Touring Spaceship Earth with the Ink Painter Zhang Jingyu

A painting by Zhang Jingyu begins with a passage in which a skull peers out dimly from behind an astronaut’s helmet. Its teeth slide away from an open jaw. Below, vertebrae drop in a string of circles. A skeletal arm reaches up, bone transforming into scaley pipe, and hand into flame or flower. The astronaut-skeleton looks towards unfolding chaos, a swirling constellation of duck heads, bendy airplanes, a syringe (or is it a missile?), monsters that appear to be half-amphibian and half-human, smokestacks, bones, and more skeletons. 

The colours of ink rendering this picture––a long unmounted handscroll––do not go far in clarifying the galaxy of things in it. Wet blobs of black ink rest on top of silvery dry brushstrokes. Thin ink washes give some dimension to the ground, but the bare paper also shines through. “Flying white” lines (where the raw paper can be glimpsed beneath the inky mark of the brush) sit next to clusters of darkly scribbled forms. 

If this is Spaceship Earth, something has gone terribly wrong.

Zhang Jingyu, Big Thousand World (Daqian shijie 大千世界). 2021. Handscroll; ink on xuan paper. Images courtesy of the artist.

About fifty years ago the designer R. Buckminster Fuller published the Operating Manual for Spaceship Earth. In it he muses about the perfect design of our planetary spaceship, and the ominous direction in which it is headed. “Up to now,” he writes, “we have been mis-suing, abusing, and polluting this extraordinary chemical energy-interchanging system for successfully regenerating all life aboard our planetary spaceship” (Fuller 1970, 46-7). How to address our lack of synergy with each other and with the planet? Fuller outlines a systems approach (echoed in the title of the painting, Big Thousand World [Daqian shijie 大千世界]), a phrase from a Buddhist sutra which less literally translated means “major world system”). Fuller advocates that we think about Spaceship Earth as if we were city planners “allowed to look at all of Philadelphia, and not just peek through a hole at one house or through one door at one room in that house.” He adds, “I think it’s appropriate that we assume the role of planners and begin to do the largest scale comprehensive thinking of which we are capable” (Fuller 1970, 52-3). 

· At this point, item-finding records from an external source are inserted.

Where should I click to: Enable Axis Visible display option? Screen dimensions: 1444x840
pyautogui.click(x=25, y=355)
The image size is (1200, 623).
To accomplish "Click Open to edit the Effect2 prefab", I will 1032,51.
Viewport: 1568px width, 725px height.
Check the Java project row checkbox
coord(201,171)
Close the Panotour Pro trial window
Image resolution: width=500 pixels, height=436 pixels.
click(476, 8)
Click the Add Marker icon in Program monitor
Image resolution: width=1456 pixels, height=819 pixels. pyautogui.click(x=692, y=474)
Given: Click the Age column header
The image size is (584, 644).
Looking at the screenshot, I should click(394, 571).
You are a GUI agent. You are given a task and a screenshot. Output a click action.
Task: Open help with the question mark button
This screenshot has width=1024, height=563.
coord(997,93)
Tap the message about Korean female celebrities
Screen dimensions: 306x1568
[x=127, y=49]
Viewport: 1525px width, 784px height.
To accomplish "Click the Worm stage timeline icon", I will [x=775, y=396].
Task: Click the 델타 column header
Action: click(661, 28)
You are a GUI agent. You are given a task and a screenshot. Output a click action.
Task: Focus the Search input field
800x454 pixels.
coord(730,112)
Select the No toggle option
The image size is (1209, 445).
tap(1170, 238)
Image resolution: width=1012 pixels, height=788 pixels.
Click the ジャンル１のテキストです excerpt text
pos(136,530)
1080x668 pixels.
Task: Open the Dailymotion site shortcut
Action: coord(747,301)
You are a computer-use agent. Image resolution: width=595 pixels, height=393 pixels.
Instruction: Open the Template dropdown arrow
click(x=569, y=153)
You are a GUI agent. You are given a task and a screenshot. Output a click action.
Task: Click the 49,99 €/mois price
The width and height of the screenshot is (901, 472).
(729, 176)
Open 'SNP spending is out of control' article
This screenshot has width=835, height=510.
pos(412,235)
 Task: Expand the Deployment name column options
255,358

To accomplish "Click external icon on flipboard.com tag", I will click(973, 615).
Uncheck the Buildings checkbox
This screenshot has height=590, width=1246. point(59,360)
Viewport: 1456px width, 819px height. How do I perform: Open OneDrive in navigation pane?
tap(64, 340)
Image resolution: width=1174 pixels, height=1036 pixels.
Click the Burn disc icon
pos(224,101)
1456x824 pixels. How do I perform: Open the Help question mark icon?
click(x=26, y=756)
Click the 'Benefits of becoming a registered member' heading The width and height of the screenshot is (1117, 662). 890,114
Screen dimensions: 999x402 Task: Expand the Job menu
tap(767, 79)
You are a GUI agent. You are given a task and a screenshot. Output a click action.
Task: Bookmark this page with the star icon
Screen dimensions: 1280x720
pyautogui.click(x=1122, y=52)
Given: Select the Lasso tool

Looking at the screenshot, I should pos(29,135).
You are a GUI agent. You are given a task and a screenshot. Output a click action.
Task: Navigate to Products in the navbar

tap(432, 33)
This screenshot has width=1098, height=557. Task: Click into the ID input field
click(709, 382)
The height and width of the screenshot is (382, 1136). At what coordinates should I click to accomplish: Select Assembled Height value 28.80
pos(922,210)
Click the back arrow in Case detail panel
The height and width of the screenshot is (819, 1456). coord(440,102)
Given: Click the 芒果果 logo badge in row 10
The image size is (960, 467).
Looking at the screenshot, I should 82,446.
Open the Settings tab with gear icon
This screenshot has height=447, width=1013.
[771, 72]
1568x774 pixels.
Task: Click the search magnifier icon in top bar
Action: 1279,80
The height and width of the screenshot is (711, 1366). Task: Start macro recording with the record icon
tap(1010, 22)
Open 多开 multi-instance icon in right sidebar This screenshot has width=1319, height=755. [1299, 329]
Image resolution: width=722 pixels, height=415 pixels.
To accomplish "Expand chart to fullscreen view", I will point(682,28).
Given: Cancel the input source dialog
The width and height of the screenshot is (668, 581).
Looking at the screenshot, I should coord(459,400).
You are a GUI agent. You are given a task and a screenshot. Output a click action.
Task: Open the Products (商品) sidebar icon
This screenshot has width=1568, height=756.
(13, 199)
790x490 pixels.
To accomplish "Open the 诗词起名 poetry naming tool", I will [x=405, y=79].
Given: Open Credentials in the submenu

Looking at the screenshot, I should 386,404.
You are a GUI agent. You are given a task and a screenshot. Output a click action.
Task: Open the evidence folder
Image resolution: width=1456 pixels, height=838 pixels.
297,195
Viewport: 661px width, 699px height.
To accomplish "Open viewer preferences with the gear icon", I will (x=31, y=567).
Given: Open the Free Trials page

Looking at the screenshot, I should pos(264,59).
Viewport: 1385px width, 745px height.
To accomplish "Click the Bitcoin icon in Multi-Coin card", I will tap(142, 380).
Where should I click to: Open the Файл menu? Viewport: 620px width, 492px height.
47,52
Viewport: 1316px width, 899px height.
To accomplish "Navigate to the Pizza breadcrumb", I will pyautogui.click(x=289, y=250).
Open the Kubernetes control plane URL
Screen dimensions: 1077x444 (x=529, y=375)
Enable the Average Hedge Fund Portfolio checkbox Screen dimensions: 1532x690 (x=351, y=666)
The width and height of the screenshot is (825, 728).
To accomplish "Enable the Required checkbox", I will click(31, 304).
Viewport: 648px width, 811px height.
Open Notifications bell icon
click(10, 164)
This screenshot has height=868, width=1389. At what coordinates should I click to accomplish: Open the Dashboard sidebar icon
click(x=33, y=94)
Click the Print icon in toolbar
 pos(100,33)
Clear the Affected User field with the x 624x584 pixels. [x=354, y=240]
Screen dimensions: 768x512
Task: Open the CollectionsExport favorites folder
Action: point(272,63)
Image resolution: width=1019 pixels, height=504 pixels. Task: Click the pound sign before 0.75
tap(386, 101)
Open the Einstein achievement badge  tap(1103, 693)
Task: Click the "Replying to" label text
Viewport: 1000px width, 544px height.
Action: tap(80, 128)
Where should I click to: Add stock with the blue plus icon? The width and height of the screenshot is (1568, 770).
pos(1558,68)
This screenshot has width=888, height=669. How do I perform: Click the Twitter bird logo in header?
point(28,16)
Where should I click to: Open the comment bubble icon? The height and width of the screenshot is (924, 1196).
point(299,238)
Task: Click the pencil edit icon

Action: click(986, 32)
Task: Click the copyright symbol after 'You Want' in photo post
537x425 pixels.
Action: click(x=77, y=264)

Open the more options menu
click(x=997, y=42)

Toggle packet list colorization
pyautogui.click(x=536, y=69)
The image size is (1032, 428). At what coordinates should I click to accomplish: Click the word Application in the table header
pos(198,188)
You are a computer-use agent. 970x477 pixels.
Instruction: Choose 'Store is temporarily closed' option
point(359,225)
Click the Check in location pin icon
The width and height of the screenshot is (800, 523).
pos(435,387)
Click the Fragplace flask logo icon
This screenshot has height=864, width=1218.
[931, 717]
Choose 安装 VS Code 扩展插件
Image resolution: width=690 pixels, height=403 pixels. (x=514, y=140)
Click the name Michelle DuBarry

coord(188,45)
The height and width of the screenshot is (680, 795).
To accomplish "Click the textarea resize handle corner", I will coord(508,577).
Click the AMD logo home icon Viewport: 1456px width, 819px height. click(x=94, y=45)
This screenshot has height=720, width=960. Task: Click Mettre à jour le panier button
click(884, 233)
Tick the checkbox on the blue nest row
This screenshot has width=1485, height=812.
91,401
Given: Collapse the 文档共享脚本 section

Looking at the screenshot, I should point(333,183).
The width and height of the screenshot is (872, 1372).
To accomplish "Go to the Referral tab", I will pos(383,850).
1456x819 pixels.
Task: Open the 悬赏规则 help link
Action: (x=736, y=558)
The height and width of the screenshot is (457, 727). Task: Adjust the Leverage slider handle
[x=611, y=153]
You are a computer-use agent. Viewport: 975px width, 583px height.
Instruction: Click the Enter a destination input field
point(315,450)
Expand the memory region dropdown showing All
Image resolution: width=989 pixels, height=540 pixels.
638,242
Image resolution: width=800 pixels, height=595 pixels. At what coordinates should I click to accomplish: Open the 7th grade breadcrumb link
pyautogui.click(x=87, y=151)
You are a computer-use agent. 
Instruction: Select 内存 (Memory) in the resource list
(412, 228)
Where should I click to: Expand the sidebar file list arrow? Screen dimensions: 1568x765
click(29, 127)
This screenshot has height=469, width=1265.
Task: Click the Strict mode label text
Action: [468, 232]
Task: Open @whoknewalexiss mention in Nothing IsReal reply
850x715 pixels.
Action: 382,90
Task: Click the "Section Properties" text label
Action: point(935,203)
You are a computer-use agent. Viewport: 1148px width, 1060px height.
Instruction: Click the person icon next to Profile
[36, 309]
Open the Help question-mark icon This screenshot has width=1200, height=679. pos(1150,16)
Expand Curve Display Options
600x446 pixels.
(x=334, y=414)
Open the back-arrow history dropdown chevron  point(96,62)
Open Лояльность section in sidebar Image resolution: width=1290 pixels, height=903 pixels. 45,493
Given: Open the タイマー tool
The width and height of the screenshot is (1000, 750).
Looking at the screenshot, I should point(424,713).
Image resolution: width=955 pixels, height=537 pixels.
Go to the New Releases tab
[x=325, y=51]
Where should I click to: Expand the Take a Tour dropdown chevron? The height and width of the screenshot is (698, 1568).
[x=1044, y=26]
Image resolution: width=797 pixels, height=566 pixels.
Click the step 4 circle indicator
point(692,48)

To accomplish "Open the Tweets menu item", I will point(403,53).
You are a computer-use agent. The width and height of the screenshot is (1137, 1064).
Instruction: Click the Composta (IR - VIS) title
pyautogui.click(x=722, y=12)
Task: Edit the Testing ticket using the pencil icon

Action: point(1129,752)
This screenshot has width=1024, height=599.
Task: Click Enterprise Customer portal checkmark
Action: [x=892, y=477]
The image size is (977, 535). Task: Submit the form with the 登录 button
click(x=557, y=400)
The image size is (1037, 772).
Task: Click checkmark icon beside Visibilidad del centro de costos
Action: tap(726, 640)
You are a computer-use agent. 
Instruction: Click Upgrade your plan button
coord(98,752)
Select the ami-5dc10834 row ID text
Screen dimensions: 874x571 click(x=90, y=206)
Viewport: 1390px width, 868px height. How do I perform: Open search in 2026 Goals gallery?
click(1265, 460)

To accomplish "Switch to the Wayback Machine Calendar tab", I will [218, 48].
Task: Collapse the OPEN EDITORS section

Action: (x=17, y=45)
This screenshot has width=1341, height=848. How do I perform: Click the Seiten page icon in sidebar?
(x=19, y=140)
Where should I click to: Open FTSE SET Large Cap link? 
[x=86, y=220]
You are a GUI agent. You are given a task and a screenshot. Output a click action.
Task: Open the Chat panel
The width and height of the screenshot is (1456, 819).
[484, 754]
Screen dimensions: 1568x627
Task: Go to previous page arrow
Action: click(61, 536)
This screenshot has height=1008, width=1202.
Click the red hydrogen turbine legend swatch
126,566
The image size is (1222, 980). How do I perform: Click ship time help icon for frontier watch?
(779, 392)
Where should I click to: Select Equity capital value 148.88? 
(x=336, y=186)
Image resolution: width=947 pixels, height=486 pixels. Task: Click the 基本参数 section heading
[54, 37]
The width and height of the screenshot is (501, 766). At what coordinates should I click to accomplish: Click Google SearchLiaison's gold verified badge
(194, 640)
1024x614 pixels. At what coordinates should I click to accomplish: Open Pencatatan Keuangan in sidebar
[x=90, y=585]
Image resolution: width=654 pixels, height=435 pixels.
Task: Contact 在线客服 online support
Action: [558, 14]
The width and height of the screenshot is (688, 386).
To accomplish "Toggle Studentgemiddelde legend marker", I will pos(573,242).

But we didn’t listen to Fuller. So now, in the twenty-first century, and from the point of view of an ink artist who is part of the urban generation that inherited the problems from not thinking comprehensively, Zhang Jingyu’s painting pushes us to confront the consequences: a Spaceship Earth that has become unintelligible to us because of consumption, addiction, industrial pollution, and more. Flying from the beginning of the handscroll to the end changes nothing. There is no place to go in the picture where things make sense. The identity of the skeletons – who they are, what their relation is to each other and to the frog-eyed monsters – is opaque. History, too, is lost to this scrolling non-place of transit and the morass of unidentifiable things and figures pictured in it.

Still, there is a (grim) playfulness to the picture. A sense of humour limning a merry-go-round of skeletal horses, for instance, goes some way in relieving the darkness that the artist shows us, the predicament of the urban generation.

Fuller, Buckminster. 1970. Operating Manual for Spaceship Earth. New York: Pocket Books.